------ Text provided
Ok, so I wasn’t really biking in Hawaii, but I sort of experienced what biking in that neck of the woods might be like. This will in fact be a different sort of post for me, because it’s actually going to be… wait for it… a product review! What?! I’m sure you’re wondering why, and fear not, your questions will all be answered, and you’ll also get to laugh at me trying to do yoga, and read about a set of cycling DVDs that are new(ish) to the market. Yup, my tireless blogging and training has finally got me some notice. I noticed a comment on my site less than 2 weeks ago asking me if I’d like to review some spinning DVDs, as I’m a cycling blogger, and the gent thought I’d be interested. What follows in the next few paragraphs will explain how I came to get those DVDs, and just what I thought of them. I had to get cracking on it, because with the nicer weather, I didn’t want to stay locked up in my basement spinning anymore, so I sacrificed a Friday night to bring you this review and the associated pictures and videos, all of which you can check out on the flickr folder I put them in. But before that, you might as well just hit the read link, since I’ve embedded the videos as well.
------------
------ Provided material
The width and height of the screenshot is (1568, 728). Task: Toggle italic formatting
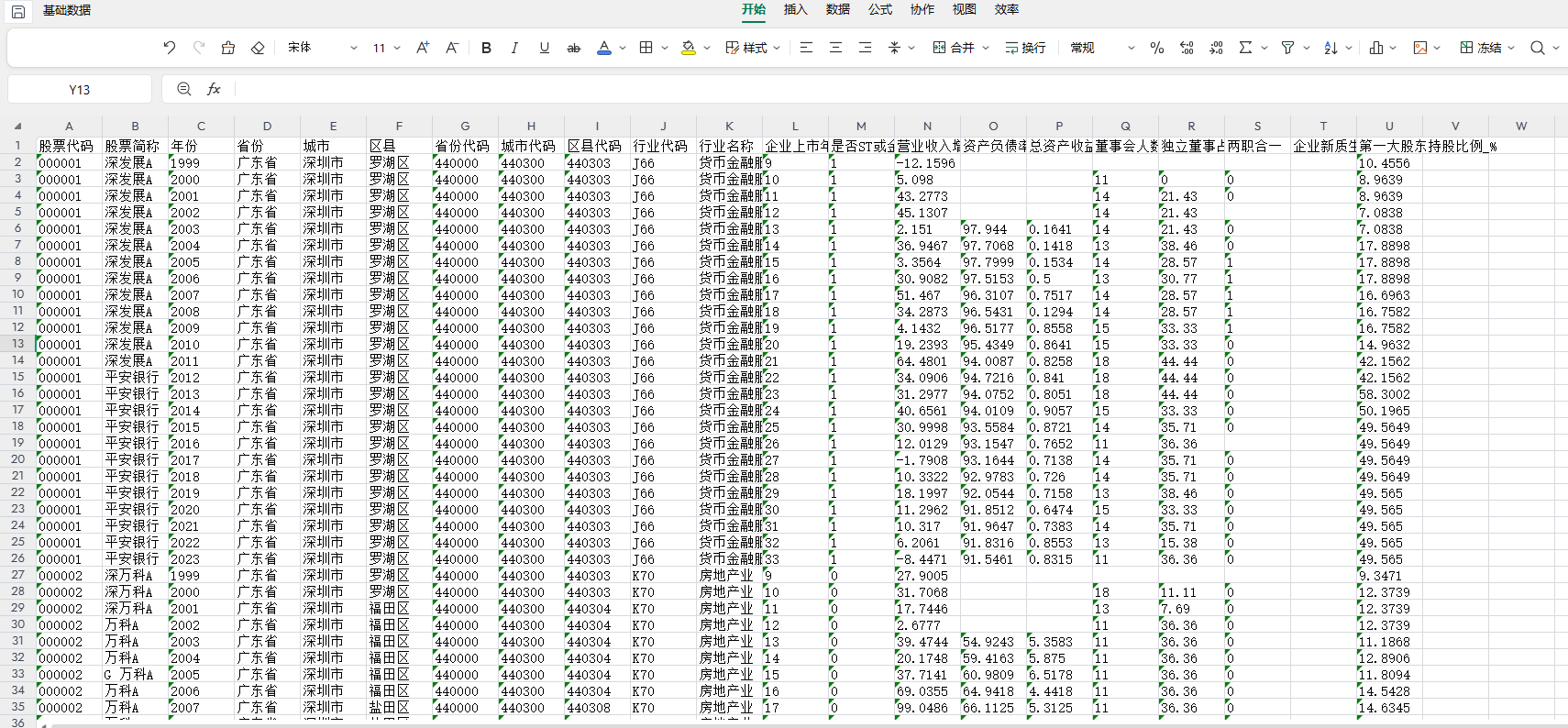pyautogui.click(x=514, y=48)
------------
◆ What to work on
Translate into Spanish this sentence from the post reviewing cycling DVDs: "I noticed a comment on my site less than 2 weeks ago asking me if I’d like to review some spinning DVDs, as I’m a cycling blogger, and the gent thought I’d be interested."

◆ Response to the exercise
Hace menos de 2 semanas vi un comentario en mi sitio en el que se me preguntaba si me gustaría reseñar unos DVD de spinning, ya que escribo un blog de ciclismo, y el caballero pensó que me interesaría.